● Brief
All that should come back is the lines of the data below from the one containing "Start recording with the red Record button" to the one containing "This screenshot has width=955, height=1237.", inclusive, exactly as they stand.

[Dataset items]

- Opening Delimiter -

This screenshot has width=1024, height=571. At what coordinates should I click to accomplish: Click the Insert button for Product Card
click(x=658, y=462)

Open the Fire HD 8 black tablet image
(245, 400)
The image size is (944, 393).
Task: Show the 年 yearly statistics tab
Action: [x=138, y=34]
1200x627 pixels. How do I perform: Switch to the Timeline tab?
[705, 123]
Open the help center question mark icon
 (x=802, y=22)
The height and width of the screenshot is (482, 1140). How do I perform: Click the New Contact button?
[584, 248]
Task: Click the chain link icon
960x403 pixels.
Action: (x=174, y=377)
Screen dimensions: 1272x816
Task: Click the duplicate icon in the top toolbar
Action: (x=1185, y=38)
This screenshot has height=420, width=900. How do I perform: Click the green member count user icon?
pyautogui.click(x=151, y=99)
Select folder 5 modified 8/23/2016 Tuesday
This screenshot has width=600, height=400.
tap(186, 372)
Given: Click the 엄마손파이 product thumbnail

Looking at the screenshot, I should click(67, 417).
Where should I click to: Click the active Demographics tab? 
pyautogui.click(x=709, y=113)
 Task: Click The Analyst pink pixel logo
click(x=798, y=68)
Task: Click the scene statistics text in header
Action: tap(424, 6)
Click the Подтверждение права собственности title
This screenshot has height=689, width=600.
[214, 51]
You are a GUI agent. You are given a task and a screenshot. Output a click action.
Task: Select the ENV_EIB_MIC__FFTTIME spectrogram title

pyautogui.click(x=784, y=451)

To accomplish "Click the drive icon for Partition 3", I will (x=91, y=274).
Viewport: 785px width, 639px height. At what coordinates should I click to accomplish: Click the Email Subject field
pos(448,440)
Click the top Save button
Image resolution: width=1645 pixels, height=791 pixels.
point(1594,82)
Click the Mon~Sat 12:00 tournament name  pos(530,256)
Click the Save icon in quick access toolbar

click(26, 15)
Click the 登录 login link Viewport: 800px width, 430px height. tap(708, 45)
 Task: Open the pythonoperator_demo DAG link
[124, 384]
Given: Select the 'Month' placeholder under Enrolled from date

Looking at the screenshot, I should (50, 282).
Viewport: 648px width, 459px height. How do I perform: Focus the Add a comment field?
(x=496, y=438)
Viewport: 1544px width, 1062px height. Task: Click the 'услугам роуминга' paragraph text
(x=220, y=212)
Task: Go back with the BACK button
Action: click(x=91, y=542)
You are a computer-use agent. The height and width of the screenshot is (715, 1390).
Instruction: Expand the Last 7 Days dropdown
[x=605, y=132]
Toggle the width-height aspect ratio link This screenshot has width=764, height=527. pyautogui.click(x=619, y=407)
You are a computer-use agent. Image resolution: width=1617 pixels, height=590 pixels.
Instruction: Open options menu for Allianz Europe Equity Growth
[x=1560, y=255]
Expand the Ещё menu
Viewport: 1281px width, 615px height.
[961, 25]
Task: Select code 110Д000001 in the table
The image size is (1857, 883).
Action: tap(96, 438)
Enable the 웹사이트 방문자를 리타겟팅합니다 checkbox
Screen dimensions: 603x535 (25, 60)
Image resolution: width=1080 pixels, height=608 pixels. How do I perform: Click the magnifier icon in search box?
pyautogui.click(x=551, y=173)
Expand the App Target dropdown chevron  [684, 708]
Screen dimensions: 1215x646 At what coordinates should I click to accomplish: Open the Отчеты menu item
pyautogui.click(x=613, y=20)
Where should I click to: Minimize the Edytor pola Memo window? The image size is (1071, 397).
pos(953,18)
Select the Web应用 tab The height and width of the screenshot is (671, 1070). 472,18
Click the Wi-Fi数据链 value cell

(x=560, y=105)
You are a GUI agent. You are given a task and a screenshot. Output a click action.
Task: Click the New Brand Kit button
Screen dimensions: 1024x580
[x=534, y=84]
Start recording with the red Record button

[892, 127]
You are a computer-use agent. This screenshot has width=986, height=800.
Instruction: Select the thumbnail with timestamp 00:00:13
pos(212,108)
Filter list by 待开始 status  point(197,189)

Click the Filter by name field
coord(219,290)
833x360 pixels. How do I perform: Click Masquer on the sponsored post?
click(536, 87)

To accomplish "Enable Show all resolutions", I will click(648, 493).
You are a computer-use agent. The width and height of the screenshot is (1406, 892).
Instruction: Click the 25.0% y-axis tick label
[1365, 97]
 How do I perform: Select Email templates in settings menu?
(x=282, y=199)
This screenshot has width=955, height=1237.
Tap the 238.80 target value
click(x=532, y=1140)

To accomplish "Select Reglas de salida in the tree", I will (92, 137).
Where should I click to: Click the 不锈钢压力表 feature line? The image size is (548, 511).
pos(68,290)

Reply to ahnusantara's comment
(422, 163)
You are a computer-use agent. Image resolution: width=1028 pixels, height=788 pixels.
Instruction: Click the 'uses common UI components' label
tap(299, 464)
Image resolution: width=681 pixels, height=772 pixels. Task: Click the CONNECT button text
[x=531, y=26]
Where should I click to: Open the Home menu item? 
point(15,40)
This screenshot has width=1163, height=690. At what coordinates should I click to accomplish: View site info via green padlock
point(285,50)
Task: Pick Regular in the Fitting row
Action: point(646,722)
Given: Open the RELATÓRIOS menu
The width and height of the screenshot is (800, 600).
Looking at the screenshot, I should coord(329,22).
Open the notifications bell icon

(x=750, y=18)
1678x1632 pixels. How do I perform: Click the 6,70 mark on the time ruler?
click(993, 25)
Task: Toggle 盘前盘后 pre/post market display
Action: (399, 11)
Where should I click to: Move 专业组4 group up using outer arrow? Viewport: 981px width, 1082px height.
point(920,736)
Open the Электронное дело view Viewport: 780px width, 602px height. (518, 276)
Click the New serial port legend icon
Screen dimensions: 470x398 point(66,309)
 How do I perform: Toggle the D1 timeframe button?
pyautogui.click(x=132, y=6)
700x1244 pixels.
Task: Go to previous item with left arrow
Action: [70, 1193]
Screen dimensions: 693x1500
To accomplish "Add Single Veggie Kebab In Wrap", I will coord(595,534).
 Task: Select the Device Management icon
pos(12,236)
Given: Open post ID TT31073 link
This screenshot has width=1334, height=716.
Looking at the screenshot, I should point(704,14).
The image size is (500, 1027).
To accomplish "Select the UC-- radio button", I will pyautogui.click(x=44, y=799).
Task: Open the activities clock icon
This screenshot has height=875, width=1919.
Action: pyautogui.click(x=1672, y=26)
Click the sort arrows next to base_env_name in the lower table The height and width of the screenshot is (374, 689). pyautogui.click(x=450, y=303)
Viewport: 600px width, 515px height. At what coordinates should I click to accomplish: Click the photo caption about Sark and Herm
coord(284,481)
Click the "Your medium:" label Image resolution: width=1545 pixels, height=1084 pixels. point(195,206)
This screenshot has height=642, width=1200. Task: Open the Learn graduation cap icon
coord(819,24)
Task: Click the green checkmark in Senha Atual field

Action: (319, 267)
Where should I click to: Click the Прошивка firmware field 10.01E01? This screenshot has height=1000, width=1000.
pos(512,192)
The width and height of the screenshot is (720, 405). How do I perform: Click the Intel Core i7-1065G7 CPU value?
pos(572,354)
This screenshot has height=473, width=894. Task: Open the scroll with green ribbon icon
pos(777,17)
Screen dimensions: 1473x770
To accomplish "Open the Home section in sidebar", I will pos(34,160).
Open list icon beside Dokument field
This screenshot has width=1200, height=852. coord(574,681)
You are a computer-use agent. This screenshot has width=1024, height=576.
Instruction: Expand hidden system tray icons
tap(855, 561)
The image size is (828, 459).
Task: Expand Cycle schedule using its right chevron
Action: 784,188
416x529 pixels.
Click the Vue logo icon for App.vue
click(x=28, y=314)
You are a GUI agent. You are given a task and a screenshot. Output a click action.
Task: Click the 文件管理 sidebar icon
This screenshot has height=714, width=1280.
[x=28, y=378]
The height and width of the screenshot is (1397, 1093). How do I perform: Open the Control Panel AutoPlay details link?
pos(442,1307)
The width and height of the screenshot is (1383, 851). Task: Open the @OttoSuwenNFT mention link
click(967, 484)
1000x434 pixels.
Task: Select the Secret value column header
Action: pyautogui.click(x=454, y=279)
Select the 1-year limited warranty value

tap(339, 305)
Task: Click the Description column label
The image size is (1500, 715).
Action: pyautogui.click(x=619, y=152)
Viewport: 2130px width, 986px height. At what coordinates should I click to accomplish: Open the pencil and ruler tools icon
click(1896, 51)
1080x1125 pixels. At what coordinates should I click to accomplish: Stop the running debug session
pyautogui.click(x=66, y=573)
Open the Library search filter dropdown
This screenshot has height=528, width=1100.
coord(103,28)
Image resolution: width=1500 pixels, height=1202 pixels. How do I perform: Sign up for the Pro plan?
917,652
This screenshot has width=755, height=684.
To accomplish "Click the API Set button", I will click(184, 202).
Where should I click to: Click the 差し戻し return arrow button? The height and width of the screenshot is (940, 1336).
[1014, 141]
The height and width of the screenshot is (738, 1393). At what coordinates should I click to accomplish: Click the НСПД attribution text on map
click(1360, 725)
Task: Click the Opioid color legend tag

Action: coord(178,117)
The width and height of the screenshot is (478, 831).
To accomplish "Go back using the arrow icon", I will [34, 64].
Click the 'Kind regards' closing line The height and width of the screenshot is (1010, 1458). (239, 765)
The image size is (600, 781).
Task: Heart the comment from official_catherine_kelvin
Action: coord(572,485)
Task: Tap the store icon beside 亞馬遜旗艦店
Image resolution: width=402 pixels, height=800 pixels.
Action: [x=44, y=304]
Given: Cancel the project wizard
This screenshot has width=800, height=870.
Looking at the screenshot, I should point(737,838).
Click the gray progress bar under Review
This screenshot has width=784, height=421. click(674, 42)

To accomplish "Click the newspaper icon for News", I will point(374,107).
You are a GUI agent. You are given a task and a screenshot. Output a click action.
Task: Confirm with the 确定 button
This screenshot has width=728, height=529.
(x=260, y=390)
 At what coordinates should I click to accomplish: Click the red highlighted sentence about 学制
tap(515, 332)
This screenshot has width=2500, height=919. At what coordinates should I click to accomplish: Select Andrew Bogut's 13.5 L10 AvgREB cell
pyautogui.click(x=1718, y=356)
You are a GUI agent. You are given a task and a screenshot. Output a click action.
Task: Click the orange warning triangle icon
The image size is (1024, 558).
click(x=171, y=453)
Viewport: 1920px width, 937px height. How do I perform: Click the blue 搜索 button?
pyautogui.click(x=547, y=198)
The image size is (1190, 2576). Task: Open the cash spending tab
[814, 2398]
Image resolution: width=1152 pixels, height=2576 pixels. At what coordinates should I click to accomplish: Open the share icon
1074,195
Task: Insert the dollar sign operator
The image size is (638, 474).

- Closing Delimiter -

● Written solution
Start recording with the red Record button

[892, 127]
You are a computer-use agent. This screenshot has width=986, height=800.
Instruction: Select the thumbnail with timestamp 00:00:13
pos(212,108)
Filter list by 待开始 status  point(197,189)

Click the Filter by name field
coord(219,290)
833x360 pixels. How do I perform: Click Masquer on the sponsored post?
click(536, 87)

To accomplish "Enable Show all resolutions", I will click(648, 493).
You are a computer-use agent. The width and height of the screenshot is (1406, 892).
Instruction: Click the 25.0% y-axis tick label
[1365, 97]
 How do I perform: Select Email templates in settings menu?
(x=282, y=199)
This screenshot has width=955, height=1237.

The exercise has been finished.